The New Year is a common time for people to aspire to making self improvements. We start the year off with ample motivation to achieve our New Year’s resolutions but the success rate is hit and miss. When it comes to fitness goals it’s definitely easier to have a clear end result that you’re after. You can then set out a clear course of action that’s needed to be successful. I’m going to talk about a few areas that I believe are essential for you to stay on track for achieving you goals for the new year.
Whatever your fitness goal is it should improve your quality of life. If you set a goal getting of shredding down to 8% body fat but you’re an avid foodie, then the chances of being on a super restricted diet making you happier will be very slim (no pun intended). If you’re overweight it might be more realistic and better psychologically to aim for a normal healthy body fat range (11-16%). You’re less likely to rebound and you can still enjoy your food more so than having an extreme goal. If you don’t have a big appetite and you enjoy being diced to the socks, then by all means have that 8% body fat goal as it might make you happier. Each of us will have a different perception of what’s important to us in life and that should help dictate our future goals.
Not all of us will ever be able to look like Chris Helmsworth in Thor.
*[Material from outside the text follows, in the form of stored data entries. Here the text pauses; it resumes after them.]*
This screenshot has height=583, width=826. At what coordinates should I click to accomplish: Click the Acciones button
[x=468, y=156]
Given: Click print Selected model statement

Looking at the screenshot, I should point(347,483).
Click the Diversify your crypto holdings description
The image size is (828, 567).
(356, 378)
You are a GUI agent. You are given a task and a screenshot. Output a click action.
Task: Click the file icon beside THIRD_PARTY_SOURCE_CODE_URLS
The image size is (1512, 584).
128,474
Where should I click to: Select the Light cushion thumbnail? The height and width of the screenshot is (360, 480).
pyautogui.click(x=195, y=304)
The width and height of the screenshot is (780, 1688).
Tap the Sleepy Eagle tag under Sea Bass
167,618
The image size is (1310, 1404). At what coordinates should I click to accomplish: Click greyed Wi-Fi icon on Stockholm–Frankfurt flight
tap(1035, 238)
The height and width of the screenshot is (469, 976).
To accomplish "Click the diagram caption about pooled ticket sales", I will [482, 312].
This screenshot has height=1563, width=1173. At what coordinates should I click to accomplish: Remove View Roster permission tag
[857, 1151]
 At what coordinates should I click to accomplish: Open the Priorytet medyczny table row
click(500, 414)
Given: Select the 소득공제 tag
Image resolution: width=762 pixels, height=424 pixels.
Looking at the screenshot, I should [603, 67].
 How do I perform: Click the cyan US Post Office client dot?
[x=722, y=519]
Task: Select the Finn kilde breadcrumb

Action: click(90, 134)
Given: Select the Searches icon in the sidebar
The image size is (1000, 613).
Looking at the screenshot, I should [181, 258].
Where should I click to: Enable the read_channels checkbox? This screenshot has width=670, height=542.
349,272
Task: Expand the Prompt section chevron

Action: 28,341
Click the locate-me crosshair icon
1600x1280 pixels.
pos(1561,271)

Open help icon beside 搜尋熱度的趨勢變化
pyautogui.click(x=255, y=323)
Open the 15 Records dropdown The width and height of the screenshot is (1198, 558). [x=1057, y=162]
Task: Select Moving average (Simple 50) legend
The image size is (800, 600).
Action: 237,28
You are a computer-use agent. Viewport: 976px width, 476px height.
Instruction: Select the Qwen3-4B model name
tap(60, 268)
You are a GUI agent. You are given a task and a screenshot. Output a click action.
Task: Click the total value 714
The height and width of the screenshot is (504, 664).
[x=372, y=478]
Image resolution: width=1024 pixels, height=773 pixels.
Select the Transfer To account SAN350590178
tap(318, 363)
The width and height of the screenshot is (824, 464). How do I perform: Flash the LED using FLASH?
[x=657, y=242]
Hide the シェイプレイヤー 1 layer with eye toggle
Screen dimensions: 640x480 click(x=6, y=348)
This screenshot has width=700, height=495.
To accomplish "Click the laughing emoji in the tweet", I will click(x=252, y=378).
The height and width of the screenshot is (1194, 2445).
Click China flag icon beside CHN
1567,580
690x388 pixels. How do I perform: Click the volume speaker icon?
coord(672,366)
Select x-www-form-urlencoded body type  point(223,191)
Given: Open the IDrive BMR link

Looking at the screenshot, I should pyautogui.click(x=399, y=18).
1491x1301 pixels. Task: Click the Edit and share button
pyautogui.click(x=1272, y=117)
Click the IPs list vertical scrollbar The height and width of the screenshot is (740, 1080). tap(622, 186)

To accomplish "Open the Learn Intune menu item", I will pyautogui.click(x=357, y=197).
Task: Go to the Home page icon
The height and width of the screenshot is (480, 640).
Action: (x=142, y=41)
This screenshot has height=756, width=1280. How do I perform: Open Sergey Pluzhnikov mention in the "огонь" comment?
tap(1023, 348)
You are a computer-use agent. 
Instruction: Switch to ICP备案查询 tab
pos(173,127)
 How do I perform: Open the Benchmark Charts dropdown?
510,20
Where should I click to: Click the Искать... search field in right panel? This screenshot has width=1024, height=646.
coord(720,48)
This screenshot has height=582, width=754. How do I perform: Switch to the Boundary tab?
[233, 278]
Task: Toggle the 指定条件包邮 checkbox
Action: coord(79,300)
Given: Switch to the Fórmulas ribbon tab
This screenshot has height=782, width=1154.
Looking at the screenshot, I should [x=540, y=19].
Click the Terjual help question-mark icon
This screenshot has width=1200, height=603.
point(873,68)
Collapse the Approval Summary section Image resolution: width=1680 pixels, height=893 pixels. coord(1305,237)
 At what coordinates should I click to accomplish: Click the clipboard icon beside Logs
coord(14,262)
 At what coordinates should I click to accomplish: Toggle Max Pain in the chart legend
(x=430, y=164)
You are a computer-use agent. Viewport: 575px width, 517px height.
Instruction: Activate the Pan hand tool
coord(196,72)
He has great genetics for having that type of physique and got paid millions of dollars to get into shape for that movie. If we set a goal that’s way out of our reach it will be disheartening when we realize that our dreams won’t come to fruition. This is where people can start to fall off the fitness bandwagon and get back into bad habits. Set realistic short term goals that you can achieve and stay motivated to reaching your realistic long term goal.
We all want to improve our body shape but for what reason? Wanting to look good for a particular purpose such as a beach trip, wedding, or a photo-shoot can give you that added drive to hitting your goals. You get that extra satisfaction and by having deadlines you get a clearer structure to your dieting and training.
It can be a great feeling once you achieve your fitness goal. After getting into the shape of your life it’s important to have a plan so that you don’t rebound afterwards. For my first physique show I had a slight empty feeling once the competition ended. I had put everything I had into it and once it was over I lacked direction. I rebounded and gained 8 kg in a week of mostly fat. The logical step would have been to reverse diet (slowly and strategically upping my calories) so that I could begin to eat normally again without the extra fat gain. I would have maintained the physique I worked hard to get and also not have to worry about losing all that fat again!
So there you have it folks, start setting your goals for the New Year and enjoy the holiday season. Whatever your goal is I’d recommend training as normal to make use of those extra calories you will probably consume over the festive period!